## EXERCISE MATERIALS
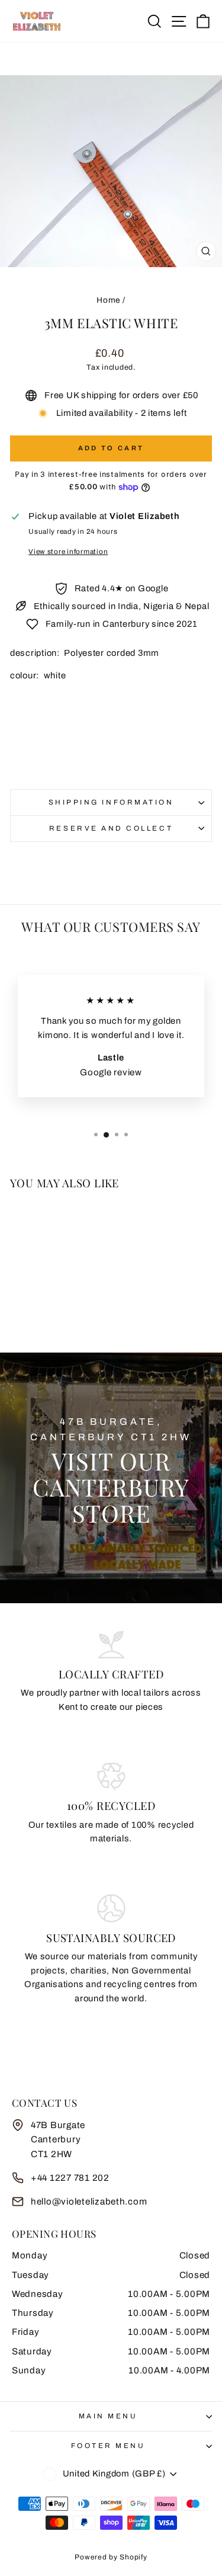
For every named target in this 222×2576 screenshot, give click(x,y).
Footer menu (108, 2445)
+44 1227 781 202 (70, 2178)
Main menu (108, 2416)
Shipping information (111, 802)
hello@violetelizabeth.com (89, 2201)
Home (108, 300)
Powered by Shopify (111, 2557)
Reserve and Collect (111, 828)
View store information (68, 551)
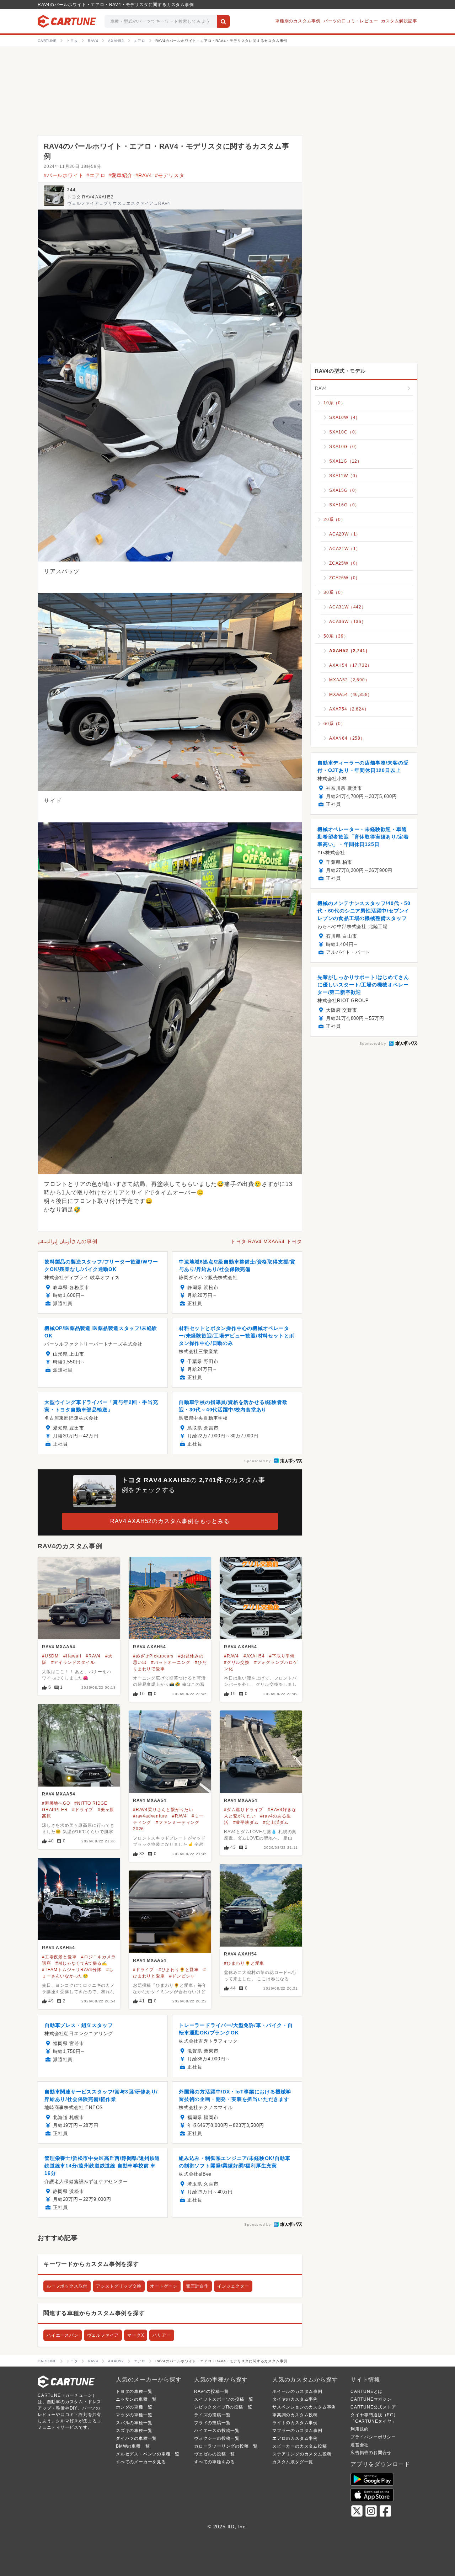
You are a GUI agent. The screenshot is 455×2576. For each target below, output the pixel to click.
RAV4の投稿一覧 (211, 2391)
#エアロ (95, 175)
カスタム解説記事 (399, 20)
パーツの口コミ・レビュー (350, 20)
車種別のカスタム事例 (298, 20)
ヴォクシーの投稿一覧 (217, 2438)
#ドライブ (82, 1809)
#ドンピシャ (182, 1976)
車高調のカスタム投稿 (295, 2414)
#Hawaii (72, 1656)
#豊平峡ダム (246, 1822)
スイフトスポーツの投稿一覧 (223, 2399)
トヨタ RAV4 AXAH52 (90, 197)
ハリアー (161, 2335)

## EXERCISE AIM
Your answer should consist of all lines above that include the string "information".

## WRITTEN RESPONSE
Shipping information (111, 802)
View store information (68, 551)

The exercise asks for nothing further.